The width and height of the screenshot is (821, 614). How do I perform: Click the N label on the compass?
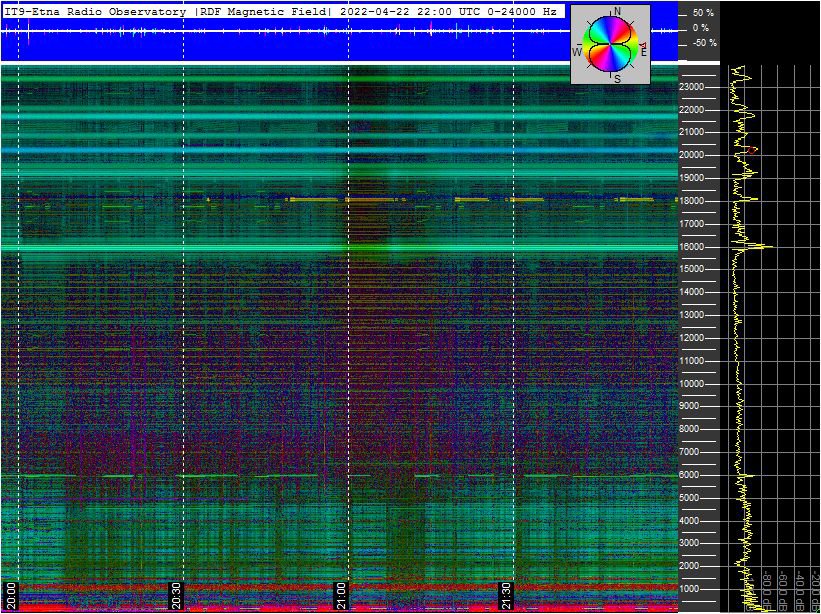click(617, 11)
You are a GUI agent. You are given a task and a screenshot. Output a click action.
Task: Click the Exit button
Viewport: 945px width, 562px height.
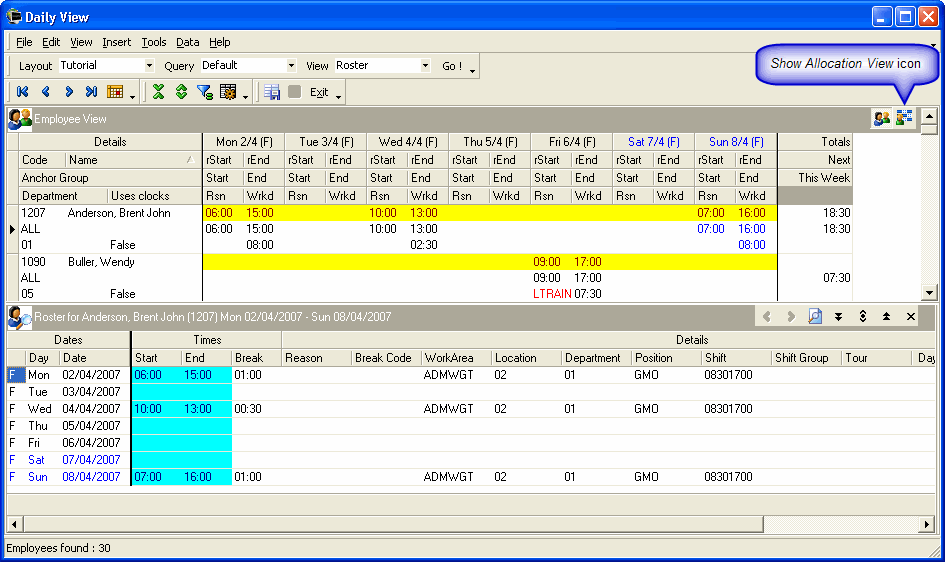pos(318,92)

--- SET PROBLEM ---
Please output the lines above as a Markdown table with two columns, Number and Line, giving each non-blank line its own numbered row. Leave the pictures out of the table.

--- EXPECTED ANSWER ---
| Number | Line |
|---|---|
| 1 | The width and height of the screenshot is (821, 614). How do I perform: Click the N label on the compass? |
| 2 | click(617, 11) |
| 3 | You are a GUI agent. You are given a task and a screenshot. Output a click action. |
| 4 | Task: Click the Exit button |
| 5 | Viewport: 945px width, 562px height. |
| 6 | pos(318,92) |